Town Councilor Nina Pickering Cook led an evening training for Town of Acton volunteer board and committee members that reviewed the town’s responsibilities under the Open Meeting Law, the Public Records Law and the State Ethics Act.
Cook opened by stating the fundamental rule: “any deliberation by a quorum of a public body must take place in a meeting,” and said the session would focus on definitions, common pitfalls and practical steps for compliance.
The training stressed several recurring compliance points: meeting notices should be posted at least 48 hours in advance (excluding Saturdays, Sundays and legal holidays); draft and final minutes must be prepared and approved promptly; public records requests must receive an initial response within 10 business days; and certain communications among a quorum outside a public meeting can count as prohibited deliberation. Cook cautioned volunteers that electronic communications are a particular risk, advising “Almost never hit reply all, ever.”
Cook reviewed how a quorum and a “public body” are defined and warned that ad hoc two-or-more member working groups can become subcommittees subject to posting, minutes and open-meeting requirements unless the task is delegated to a single member or to staff. She explained that a single member may gather information or consult a nonquorum informal working group, but two or more members acting together on a public duty create a subcommittee that must comply with the Open Meeting Law.
On meeting notices, Cook said boilerplate agendas such as “new business” are no longer sufficient. She urged chairs to describe agenda items in enough detail so members of the public can determine whether to attend — for land-use matters, that includes providing the project address. Emergency meetings are permitted only in narrow circumstances where waiting 48 hours would undermine the meeting’s purpose.

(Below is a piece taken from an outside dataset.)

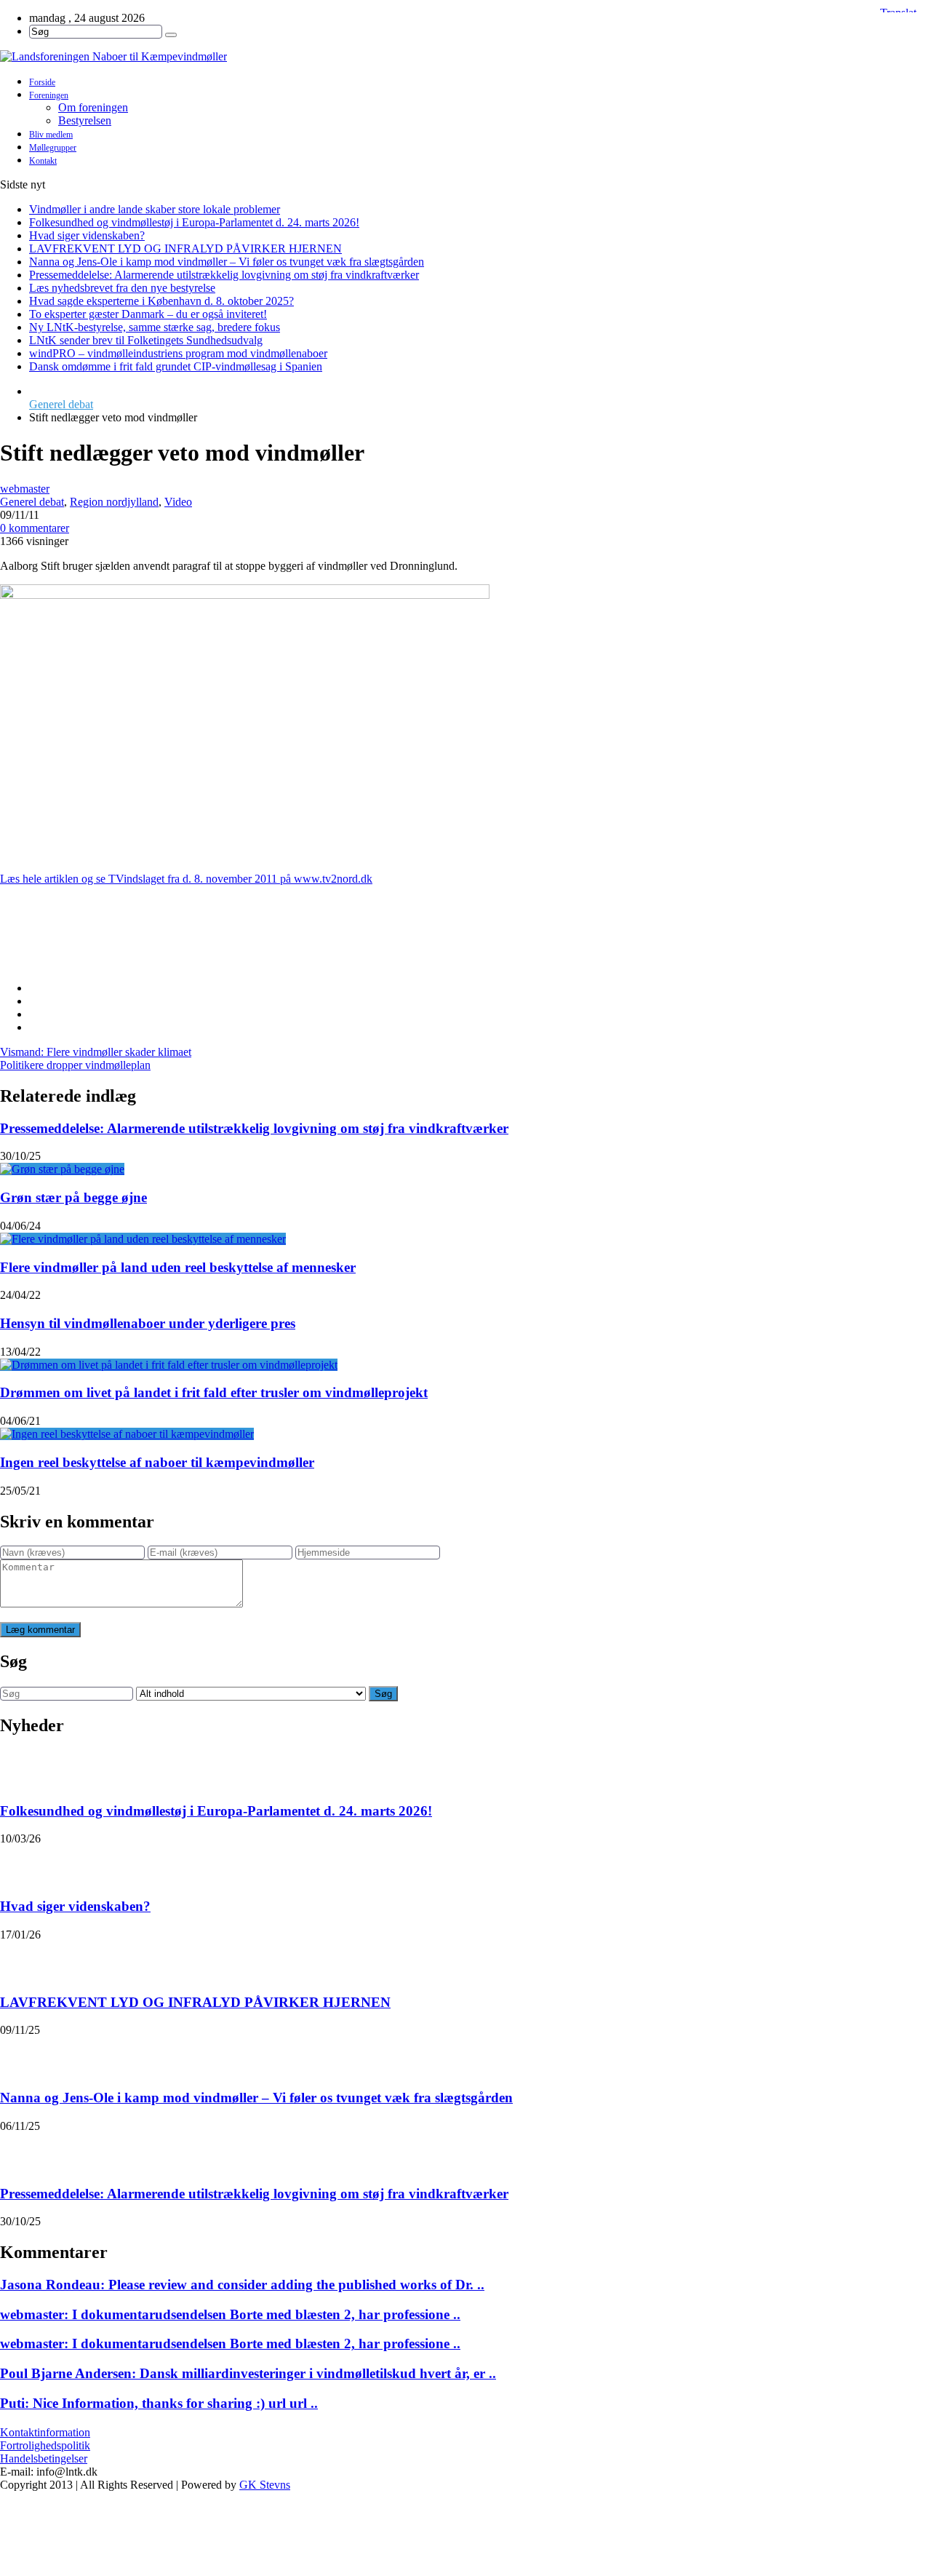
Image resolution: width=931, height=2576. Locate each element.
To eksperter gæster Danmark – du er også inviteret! (148, 314)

The training covered minutes and records: meeting minutes should summarize discussions so that someone who did not attend can understand why a decision was reached; minutes for open sessions must be approved promptly (the attorney general’s guidance was cited as meaning within 30 days or three regular meetings, whichever is shorter); and audio/video recordings do not substitute for written minutes. Cook said documents used at a meeting should be listed with minutes and that many boards use the town’s DocuShare system to post materials publicly.

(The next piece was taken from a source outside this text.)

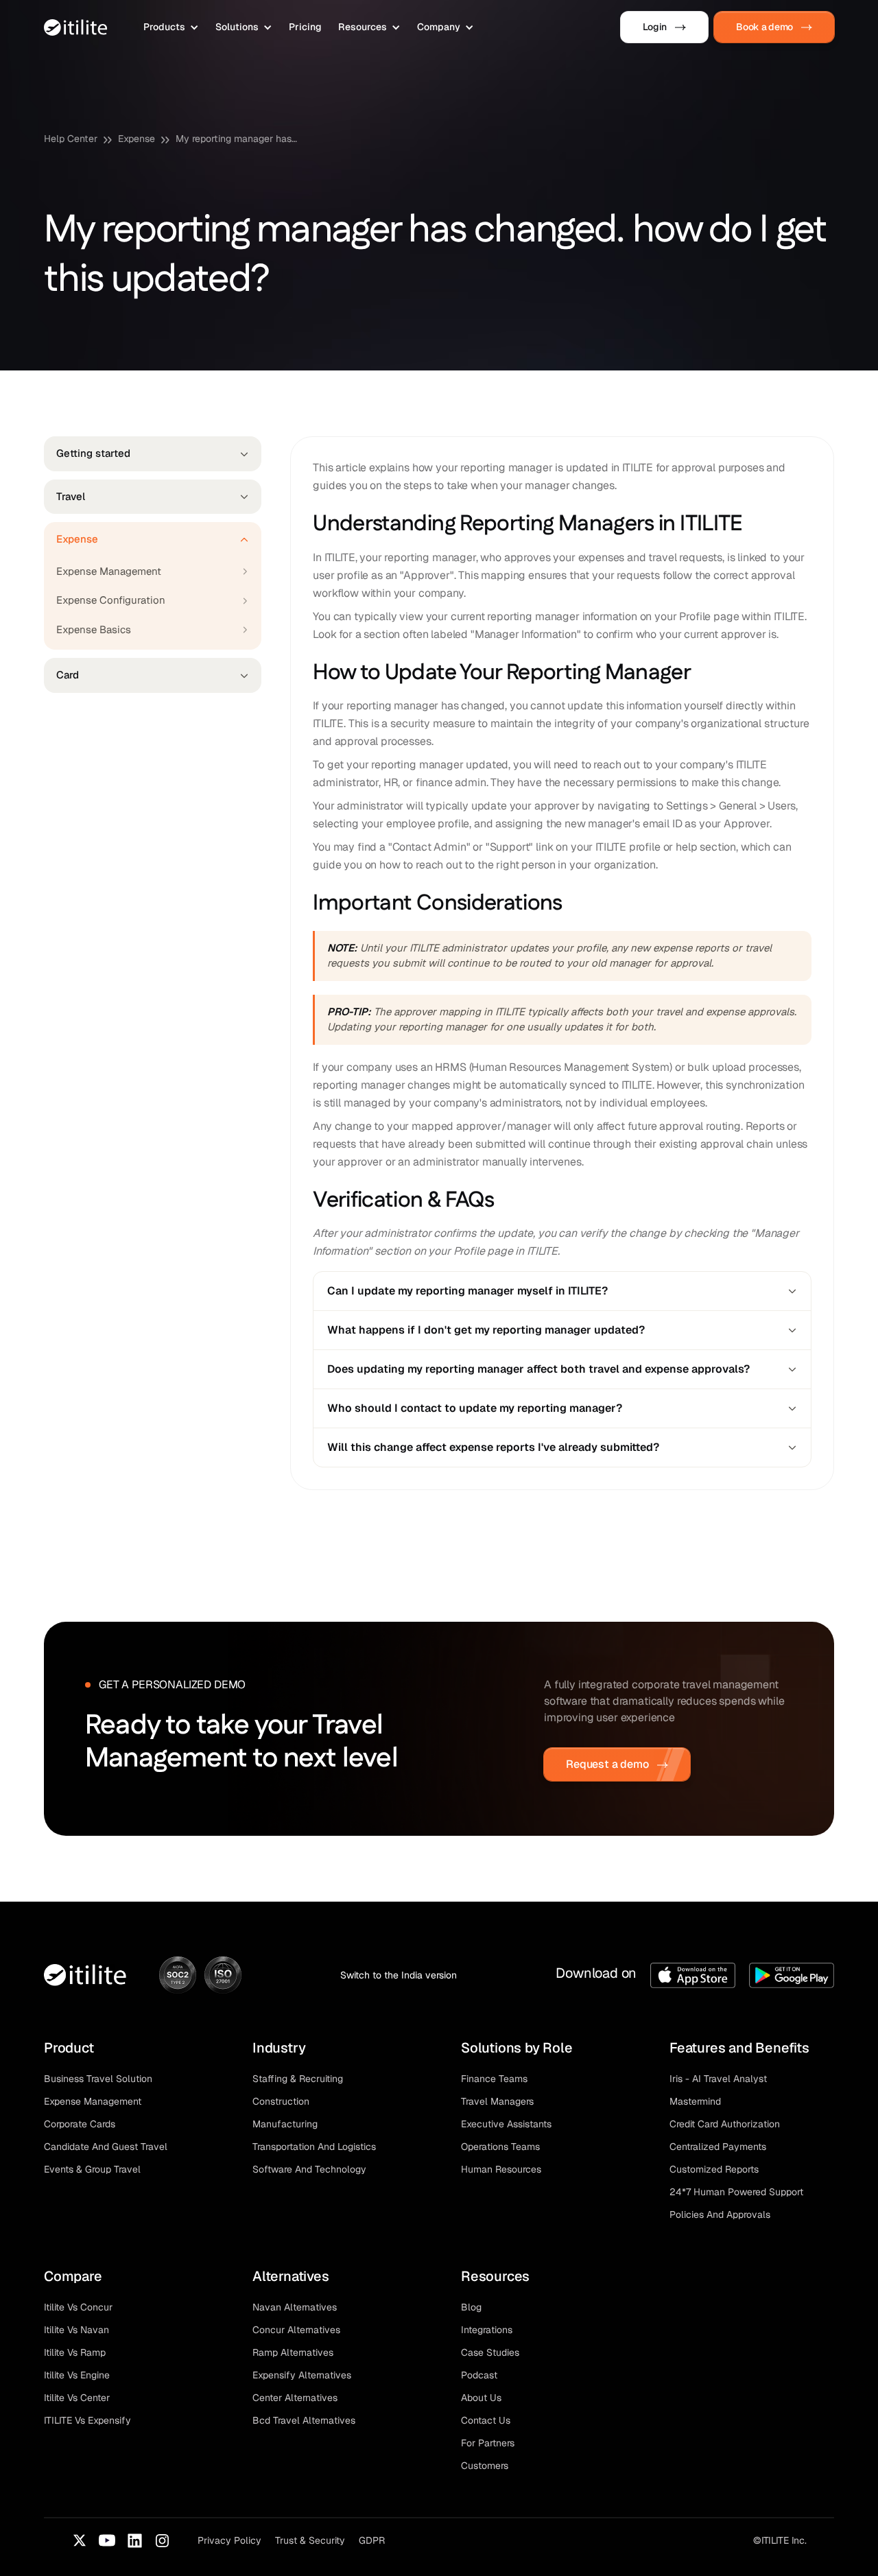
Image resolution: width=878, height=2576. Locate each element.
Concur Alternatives (296, 2330)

On executive sessions, Cook noted there are 10 statutorily authorized purposes and that three of those require an additional showing that public discussion would be detrimental to the town’s position (for example, certain litigation and property-acquisition discussions). She recommended using the town clerk’s office script when convening executive sessions and reminded members that executive-session minutes must be kept separately and reviewed when the confidential purpose ends.
For public records, Cook explained that any writing related to public duties — including emails and texts — can be public records regardless of which account was used. She said the town has software to log and track requests and encouraged volunteers to route records requests through the town clerk’s office so responses meet statutory timelines and redaction obligations. She reminded members that personally held committee files should be turned into town hall so records are preserved centrally.
On ethics, Cook distinguished “actual” conflicts (direct financial interest or close family members) from perceived conflicts (longstanding friendships or expressed political views). She said officials must not use their public position for private benefit and urged recusal or filing the State Ethics Act disclosure (Form 23B) when a reasonable person might perceive a conflict.
The session included a question-and-answer period in which staff representatives directed volunteers to templates, posting procedures and contacts at the town clerk’s office for posting minutes and for obtaining a script to convene executive session. Cook and staff repeatedly advised volunteers to contact town staff or town counsel when complaints or complex public-records requests arise.
The training aimed to reduce inadvertent violations by emphasizing practical steps: avoid multi-member substantive email exchanges; post documents to DocuShare if substantive material must be shared before a meeting; have one designated recipient aggregate edits to draft minutes; and consult the town clerk or town counsel early when a complaint is filed.
Town staff said updated slides and templates would be distributed to participants after the session.